Work order: An exact reproduction of each record is required.

*** Opening of Records for this exercise ***

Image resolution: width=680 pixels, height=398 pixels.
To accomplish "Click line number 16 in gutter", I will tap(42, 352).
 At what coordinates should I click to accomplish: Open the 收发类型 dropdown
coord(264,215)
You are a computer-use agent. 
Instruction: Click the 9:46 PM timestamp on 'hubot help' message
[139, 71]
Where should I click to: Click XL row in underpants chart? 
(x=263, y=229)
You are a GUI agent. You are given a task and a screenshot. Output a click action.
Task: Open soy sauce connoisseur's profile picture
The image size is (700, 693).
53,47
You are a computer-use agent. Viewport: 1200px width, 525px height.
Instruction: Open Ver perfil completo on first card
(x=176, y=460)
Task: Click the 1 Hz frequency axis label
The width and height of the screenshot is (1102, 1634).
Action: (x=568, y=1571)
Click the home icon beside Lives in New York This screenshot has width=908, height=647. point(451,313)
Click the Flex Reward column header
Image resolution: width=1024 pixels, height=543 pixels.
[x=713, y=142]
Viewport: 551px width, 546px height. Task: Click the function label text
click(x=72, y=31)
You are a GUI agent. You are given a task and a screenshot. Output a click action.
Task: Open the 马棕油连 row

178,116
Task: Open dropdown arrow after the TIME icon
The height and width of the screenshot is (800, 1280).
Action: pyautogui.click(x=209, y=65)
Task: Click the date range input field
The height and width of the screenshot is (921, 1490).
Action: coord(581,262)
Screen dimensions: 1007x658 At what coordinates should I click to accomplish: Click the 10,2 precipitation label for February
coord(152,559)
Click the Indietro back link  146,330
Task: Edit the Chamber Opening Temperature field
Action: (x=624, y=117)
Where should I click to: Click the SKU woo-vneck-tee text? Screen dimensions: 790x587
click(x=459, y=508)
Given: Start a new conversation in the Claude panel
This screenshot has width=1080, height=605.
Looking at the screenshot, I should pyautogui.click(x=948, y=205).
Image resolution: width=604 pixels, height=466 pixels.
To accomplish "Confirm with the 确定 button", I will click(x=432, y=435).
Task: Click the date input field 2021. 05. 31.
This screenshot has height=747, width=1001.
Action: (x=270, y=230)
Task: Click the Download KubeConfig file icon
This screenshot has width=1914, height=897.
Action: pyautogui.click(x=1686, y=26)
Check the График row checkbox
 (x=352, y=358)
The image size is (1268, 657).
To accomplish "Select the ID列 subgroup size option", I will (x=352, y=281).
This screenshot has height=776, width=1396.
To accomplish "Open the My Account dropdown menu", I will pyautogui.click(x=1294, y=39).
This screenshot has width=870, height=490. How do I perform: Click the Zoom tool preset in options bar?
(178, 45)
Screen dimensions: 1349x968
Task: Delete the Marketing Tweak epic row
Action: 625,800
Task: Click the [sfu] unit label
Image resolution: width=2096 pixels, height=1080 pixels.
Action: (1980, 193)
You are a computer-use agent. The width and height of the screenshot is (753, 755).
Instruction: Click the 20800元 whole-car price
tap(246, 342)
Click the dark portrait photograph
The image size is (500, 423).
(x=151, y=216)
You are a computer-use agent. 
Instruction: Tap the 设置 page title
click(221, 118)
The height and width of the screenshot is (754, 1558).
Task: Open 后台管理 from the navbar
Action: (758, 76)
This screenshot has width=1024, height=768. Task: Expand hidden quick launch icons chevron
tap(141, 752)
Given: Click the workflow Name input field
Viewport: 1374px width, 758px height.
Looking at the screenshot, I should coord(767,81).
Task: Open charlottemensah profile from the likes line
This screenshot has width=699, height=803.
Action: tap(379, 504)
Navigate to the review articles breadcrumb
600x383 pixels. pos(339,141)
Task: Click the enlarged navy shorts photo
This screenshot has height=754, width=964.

*** Close of Records for this exercise ***

Answer to this problem:
Image resolution: width=680 pixels, height=398 pixels.
To accomplish "Click line number 16 in gutter", I will tap(42, 352).
 At what coordinates should I click to accomplish: Open the 收发类型 dropdown
coord(264,215)
You are a computer-use agent. 
Instruction: Click the 9:46 PM timestamp on 'hubot help' message
[139, 71]
Where should I click to: Click XL row in underpants chart? 
(x=263, y=229)
You are a GUI agent. You are given a task and a screenshot. Output a click action.
Task: Open soy sauce connoisseur's profile picture
The image size is (700, 693).
53,47
You are a computer-use agent. Viewport: 1200px width, 525px height.
Instruction: Open Ver perfil completo on first card
(x=176, y=460)
Task: Click the 1 Hz frequency axis label
The width and height of the screenshot is (1102, 1634).
Action: (x=568, y=1571)
Click the home icon beside Lives in New York This screenshot has width=908, height=647. point(451,313)
Click the Flex Reward column header
Image resolution: width=1024 pixels, height=543 pixels.
[x=713, y=142]
Viewport: 551px width, 546px height. Task: Click the function label text
click(x=72, y=31)
You are a GUI agent. You are given a task and a screenshot. Output a click action.
Task: Open the 马棕油连 row

178,116
Task: Open dropdown arrow after the TIME icon
The height and width of the screenshot is (800, 1280).
Action: pyautogui.click(x=209, y=65)
Task: Click the date range input field
The height and width of the screenshot is (921, 1490).
Action: coord(581,262)
Screen dimensions: 1007x658 At what coordinates should I click to accomplish: Click the 10,2 precipitation label for February
coord(152,559)
Click the Indietro back link  146,330
Task: Edit the Chamber Opening Temperature field
Action: (x=624, y=117)
Where should I click to: Click the SKU woo-vneck-tee text? Screen dimensions: 790x587
click(x=459, y=508)
Given: Start a new conversation in the Claude panel
This screenshot has width=1080, height=605.
Looking at the screenshot, I should pyautogui.click(x=948, y=205).
Image resolution: width=604 pixels, height=466 pixels.
To accomplish "Confirm with the 确定 button", I will click(x=432, y=435).
Task: Click the date input field 2021. 05. 31.
This screenshot has height=747, width=1001.
Action: (x=270, y=230)
Task: Click the Download KubeConfig file icon
This screenshot has width=1914, height=897.
Action: pyautogui.click(x=1686, y=26)
Check the График row checkbox
 (x=352, y=358)
The image size is (1268, 657).
To accomplish "Select the ID列 subgroup size option", I will (x=352, y=281).
This screenshot has height=776, width=1396.
To accomplish "Open the My Account dropdown menu", I will pyautogui.click(x=1294, y=39).
This screenshot has width=870, height=490. How do I perform: Click the Zoom tool preset in options bar?
(178, 45)
Screen dimensions: 1349x968
Task: Delete the Marketing Tweak epic row
Action: 625,800
Task: Click the [sfu] unit label
Image resolution: width=2096 pixels, height=1080 pixels.
Action: (1980, 193)
You are a computer-use agent. The width and height of the screenshot is (753, 755).
Instruction: Click the 20800元 whole-car price
tap(246, 342)
Click the dark portrait photograph
The image size is (500, 423).
(x=151, y=216)
You are a computer-use agent. 
Instruction: Tap the 设置 page title
click(221, 118)
The height and width of the screenshot is (754, 1558).
Task: Open 后台管理 from the navbar
Action: (758, 76)
This screenshot has width=1024, height=768. Task: Expand hidden quick launch icons chevron
tap(141, 752)
Given: Click the workflow Name input field
Viewport: 1374px width, 758px height.
Looking at the screenshot, I should coord(767,81).
Task: Open charlottemensah profile from the likes line
This screenshot has width=699, height=803.
Action: tap(379, 504)
Navigate to the review articles breadcrumb
600x383 pixels. pos(339,141)
Task: Click the enlarged navy shorts photo
This screenshot has height=754, width=964.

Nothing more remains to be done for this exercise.